*** Text shown Section Begins ***

Countries adopting the proposed amendments to the IHR will accept the WHO recommendations as binding. The list contemplated in the IHR includes border closures and denial of individual travel, isolation of “suspicious” persons, mandatory medical examinations and vaccination, exit controls and the requirement of screening tests. These measures will be imposed on a country’s own citizens when a person in this organization sponsored by large multinational corporations and wealthy investors independently decides that an undefined health “threat” poses a risk to other countries.

There are no clear “risk” criteria, nor any need to demonstrate harm, to impose this draconian suppression of basic human rights. The WHO Director-General will not even have to consult and obtain wider consent. There are other initiatives underway to ensure that the required vaccines will not have to undergo normal safety testing. There is no soul-searching about the devastation caused to people and economies by similar policies implemented during Covid-19. Rather, WHO and its partners claim greater urgency, using irrelevant outbreaks such as simian pox to justify their haste. This is community-driven health, and post-World War II human rights, turned upside down.

A self-perpetuating funding black hole

The WHO’s proposed system will put in place a global health bureaucracy very different from the one it has traditionally maintained. Every two years, the organization will evaluate the degree of preparedness of each country to respond to rare events and demand rectifications. Intensive surveillance will make it possible to find new variants of the virus, which are always evolving in nature. Rather than allowing these variants to fade undetected, this bureaucracy will sequence them, name them, decide they pose a threat, and institute the society- and economy-destroying measures they have perfected since 2020.

Although the WHO recorded only one mild “pandemic” per generation in the last 100 years, this system makes the proclamation of frequent emergencies inevitable. That “success” will be an essential justification for maintaining funding. The response will include lockouts and border closures, then mass testing and vaccinations “to escape these closures and save the economy.” The media will peddle breaking news, count infections and available hospital beds without providing any context; health departments will tout essential workers as heroes internationally, regionally and nationally. Covid-19 established this model.

In a country with a functioning constitutional democracy, such a perverse incentive-based system would not be allowed. But WHO does not operate under any national jurisdiction, nor is it directly accountable to any population. It does not have to bear the negative impacts of its dictates. It is prioritizing the needs of its sponsors and trying to impose them on others far away. It has no choice but to accept this funding and pay the salaries of its staff.

Be realistic about health

WHO is not the organization it was 40 years ago. Based on disease burden (what maims and kills people), the big killers of humanity, apart from old age, are non-communicable diseases (i.e. most cancers, heart disease, stroke, diabetes and other metabolic diseases), infectious diseases such as tuberculosis, HIV/AIDS, malaria and the many ills resulting from child malnutrition. By comparison, pandemics have had a minimal cost to humanity in the last century. Uninhibited by these realities, WHO continues to consider Covid-19 (mean age of death >75 years) and even monkeypox (<100 deaths worldwide) to be international emergencies.

WHO’s funding arrangements, its track record and the perverse nature of its proposed pandemic response should be enough to make these proposed arrangements anathema in democratic states. If implemented, they should disqualify WHO from receiving public funding or providing health advice. The international community can benefit from coordination on health matters, but it would be unwise to entrust that function to an organization that clearly serves other interests.

*** Text shown Section Ends ***
*** Data supplied Section Begins ***

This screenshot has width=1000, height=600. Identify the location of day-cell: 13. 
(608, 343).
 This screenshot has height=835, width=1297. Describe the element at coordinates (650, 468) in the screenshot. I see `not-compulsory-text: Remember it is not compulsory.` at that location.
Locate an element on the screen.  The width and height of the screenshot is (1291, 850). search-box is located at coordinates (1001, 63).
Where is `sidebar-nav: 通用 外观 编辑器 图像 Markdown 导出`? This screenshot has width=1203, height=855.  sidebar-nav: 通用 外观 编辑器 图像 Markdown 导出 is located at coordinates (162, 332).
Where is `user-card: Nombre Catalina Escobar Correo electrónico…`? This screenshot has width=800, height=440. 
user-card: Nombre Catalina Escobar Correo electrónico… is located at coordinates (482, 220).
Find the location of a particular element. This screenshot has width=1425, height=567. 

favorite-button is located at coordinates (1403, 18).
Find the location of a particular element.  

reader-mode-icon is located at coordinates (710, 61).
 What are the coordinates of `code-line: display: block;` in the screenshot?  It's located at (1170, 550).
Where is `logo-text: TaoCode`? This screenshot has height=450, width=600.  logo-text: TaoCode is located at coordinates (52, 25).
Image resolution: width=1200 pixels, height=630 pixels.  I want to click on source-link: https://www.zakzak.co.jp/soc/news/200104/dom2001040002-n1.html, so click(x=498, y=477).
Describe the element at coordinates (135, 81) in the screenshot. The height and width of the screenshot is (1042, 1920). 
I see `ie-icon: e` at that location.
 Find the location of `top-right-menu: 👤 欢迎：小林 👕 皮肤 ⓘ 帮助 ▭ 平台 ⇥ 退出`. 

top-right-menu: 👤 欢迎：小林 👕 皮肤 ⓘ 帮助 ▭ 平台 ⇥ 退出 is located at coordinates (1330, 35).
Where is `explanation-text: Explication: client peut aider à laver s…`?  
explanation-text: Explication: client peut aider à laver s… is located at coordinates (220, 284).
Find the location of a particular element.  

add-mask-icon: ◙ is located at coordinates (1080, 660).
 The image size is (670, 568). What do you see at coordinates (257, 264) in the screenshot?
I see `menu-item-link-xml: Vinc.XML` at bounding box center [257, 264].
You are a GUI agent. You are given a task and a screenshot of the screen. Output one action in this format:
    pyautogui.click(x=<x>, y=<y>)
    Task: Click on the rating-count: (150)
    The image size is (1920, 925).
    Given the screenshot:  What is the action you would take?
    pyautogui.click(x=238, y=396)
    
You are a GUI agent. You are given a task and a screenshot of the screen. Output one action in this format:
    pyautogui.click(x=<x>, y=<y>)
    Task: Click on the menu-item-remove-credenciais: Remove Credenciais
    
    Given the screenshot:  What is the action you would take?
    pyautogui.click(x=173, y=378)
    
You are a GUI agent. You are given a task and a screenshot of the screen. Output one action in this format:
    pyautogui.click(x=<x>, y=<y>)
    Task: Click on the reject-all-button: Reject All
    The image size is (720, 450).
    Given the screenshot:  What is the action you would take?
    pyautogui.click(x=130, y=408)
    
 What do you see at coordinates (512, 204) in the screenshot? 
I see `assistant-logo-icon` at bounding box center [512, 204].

*** Data supplied Section Ends ***

§ **What the exercise asks**:
Translate this sentence from the text on the WHO's proposed health regulations into Spanish: "The WHO Director-General will not even have to consult and obtain wider consent."

§ **Completed exercise**:
El Director General de la OMS ni siquiera tendrá que consultar ni obtener un consentimiento más amplio.